Given exercise: Put the rows below into a two-column CSV with a header line of text and answer, one CSV line per row. Put each row's text and its answer in their own quoted fields, with line breaks turned into spaces, and leave out the pictures.
══════
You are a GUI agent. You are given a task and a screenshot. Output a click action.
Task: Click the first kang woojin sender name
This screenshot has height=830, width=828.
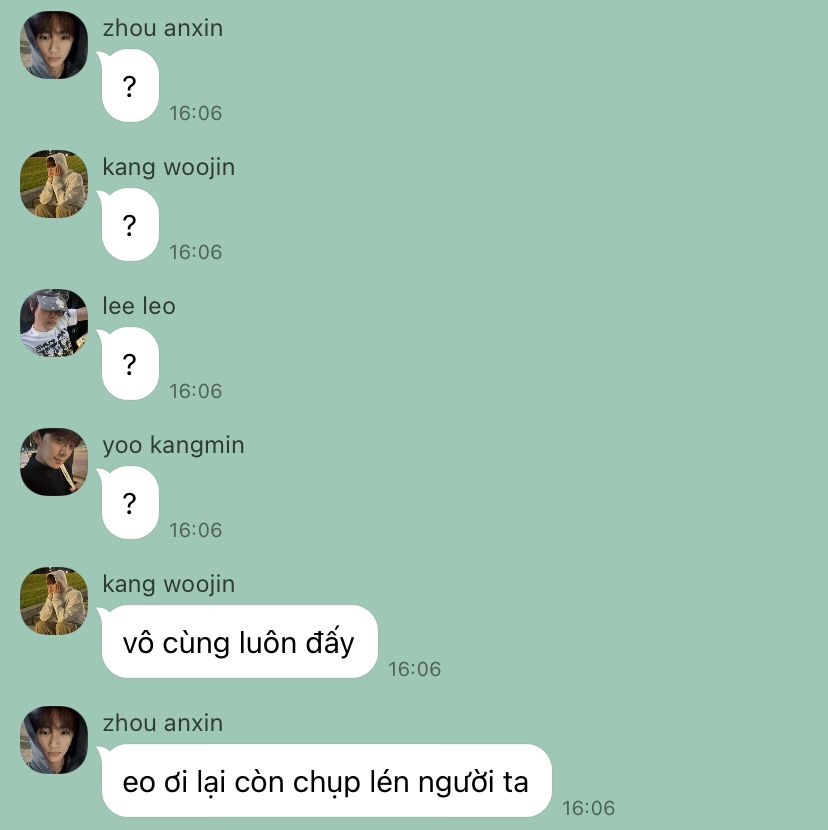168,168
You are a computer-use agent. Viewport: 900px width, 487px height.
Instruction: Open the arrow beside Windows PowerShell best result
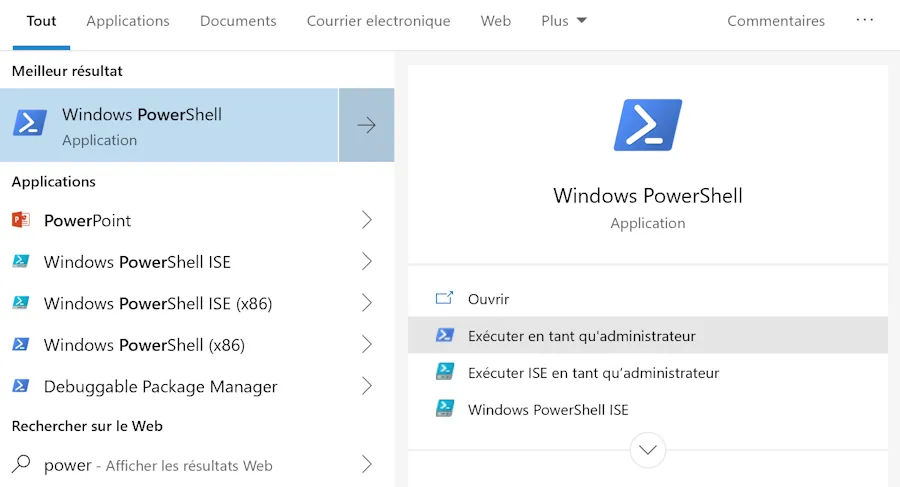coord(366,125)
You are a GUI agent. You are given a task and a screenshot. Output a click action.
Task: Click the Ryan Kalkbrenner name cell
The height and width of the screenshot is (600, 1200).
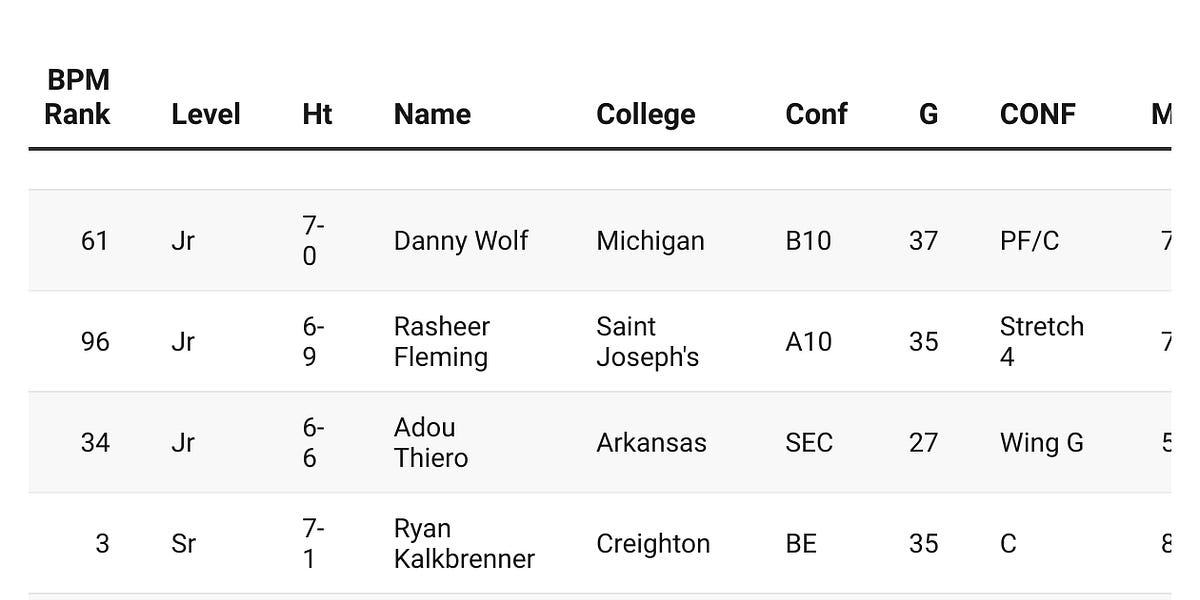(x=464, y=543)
══════
Response:
text,answer
"You are a GUI agent. You are given a task and a screenshot. Output a click action. Task: Click the first kang woojin sender name This screenshot has height=830, width=828.","168,168"
"You are a computer-use agent. Viewport: 900px width, 487px height. Instruction: Open the arrow beside Windows PowerShell best result","coord(366,125)"
"You are a GUI agent. You are given a task and a screenshot. Output a click action. Task: Click the Ryan Kalkbrenner name cell The height and width of the screenshot is (600, 1200).","(x=464, y=543)"